• TEXTO SELECIONADO
------
Diagnóstico nacional aponta falhas no combate à violência contra a mulher

Um diagnóstico nacional coordenado pelo Tribunal de Contas de Pernambuco (TCE-PE) identificou falhas estruturais que dificultam o enfrentamento da violência contra a mulher em diferentes estados brasileiros. O levantamento reúne informações de 27 Tribunais de Contas e aponta problemas na integração entre órgãos públicos, na estrutura de atendimento e na execução das políticas voltadas à proteção das vítimas.
O Diagnóstico Nacional do Controle Externo sobre o Enfrentamento da Violência contra a Mulher foi elaborado a partir da análise de 99 documentos produzidos pelos Tribunais de Contas, entre eles 46 auditorias, 15 levantamentos e 26 deliberações. O material foi apresentado durante um seminário nacional realizado no Tribunal de Contas do Estado do Rio de Janeiro.
Entre os principais problemas identificados estão a fragilidade na governança e na coordenação das ações, a falta de alinhamento entre planejamento e orçamento, a insuficiência de equipes e estruturas e a fragmentação dos dados. O levantamento também aponta desigualdade na distribuição dos serviços, falhas nos fluxos de atendimento e pouca prioridade para ações de prevenção e promoção da autonomia das mulheres.
Um dos pontos destacados é a falta de integração entre áreas como segurança pública, saúde, assistência social e Justiça. De acordo com o diagnóstico, quando os órgãos não trabalham de forma articulada, a mulher pode precisar procurar diferentes serviços sem que as informações sobre o atendimento sejam compartilhadas adequadamente.
O documento ressalta ainda que a existência de leis, conselhos, planos e serviços não garante, por si só, a proteção das mulheres. Parte das estruturas analisadas apresenta falta de recursos, equipes multidisciplinares incompletas e dificuldades para acompanhar e avaliar os resultados das políticas públicas.
O levantamento faz parte da atuação da Rede Nacional de Controle Externo pela Proteção das Mulheres, a Rede que Protege, criada para ampliar a cooperação entre os Tribunais de Contas. A proposta é utilizar os resultados das fiscalizações para estimular melhorias no planejamento, na aplicação dos recursos públicos e na integração dos serviços de prevenção e atendimento às mulheres em situação de violência.
------
(Entradas de dados coletados)

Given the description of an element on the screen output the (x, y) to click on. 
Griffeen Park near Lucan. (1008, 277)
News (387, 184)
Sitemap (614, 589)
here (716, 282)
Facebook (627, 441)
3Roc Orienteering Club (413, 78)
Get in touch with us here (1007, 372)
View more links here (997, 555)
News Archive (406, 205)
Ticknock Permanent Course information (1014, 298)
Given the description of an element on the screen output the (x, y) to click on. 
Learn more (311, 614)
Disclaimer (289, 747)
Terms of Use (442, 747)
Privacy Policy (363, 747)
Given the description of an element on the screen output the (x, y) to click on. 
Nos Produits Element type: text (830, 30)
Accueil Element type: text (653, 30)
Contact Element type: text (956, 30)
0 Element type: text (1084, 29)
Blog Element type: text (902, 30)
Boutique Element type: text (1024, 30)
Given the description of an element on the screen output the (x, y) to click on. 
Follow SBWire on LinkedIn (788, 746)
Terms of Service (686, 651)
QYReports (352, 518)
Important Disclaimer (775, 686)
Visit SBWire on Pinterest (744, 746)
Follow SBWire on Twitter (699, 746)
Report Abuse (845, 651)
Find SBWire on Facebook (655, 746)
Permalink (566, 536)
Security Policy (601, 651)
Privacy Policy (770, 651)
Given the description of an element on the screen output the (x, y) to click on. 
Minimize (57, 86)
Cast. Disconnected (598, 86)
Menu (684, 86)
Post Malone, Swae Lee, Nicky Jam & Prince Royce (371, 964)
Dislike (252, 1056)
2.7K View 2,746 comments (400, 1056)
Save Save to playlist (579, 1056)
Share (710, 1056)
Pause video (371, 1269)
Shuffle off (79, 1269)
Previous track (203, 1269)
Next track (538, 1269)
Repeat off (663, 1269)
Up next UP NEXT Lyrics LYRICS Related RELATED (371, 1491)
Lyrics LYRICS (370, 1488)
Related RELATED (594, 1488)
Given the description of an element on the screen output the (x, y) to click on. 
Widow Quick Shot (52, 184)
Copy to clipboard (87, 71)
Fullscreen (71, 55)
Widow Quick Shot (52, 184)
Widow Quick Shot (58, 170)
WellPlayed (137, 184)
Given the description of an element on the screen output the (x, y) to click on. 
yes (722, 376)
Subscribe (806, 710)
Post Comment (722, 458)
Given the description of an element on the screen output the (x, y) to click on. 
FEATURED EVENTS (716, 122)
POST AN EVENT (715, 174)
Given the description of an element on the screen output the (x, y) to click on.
------
• ITEM DA TAREFA
Reproduza sem nenhuma alteração o trecho do texto sobre o diagnóstico da violência contra a mulher, de "O Diagnóstico Nacional" até "autonomia das mulheres.". As linhas não são necessárias para esta atividade.

• RESULTADO DA TAREFA
O Diagnóstico Nacional do Controle Externo sobre o Enfrentamento da Violência contra a Mulher foi elaborado a partir da análise de 99 documentos produzidos pelos Tribunais de Contas, entre eles 46 auditorias, 15 levantamentos e 26 deliberações. O material foi apresentado durante um seminário nacional realizado no Tribunal de Contas do Estado do Rio de Janeiro.
Entre os principais problemas identificados estão a fragilidade na governança e na coordenação das ações, a falta de alinhamento entre planejamento e orçamento, a insuficiência de equipes e estruturas e a fragmentação dos dados. O levantamento também aponta desigualdade na distribuição dos serviços, falhas nos fluxos de atendimento e pouca prioridade para ações de prevenção e promoção da autonomia das mulheres.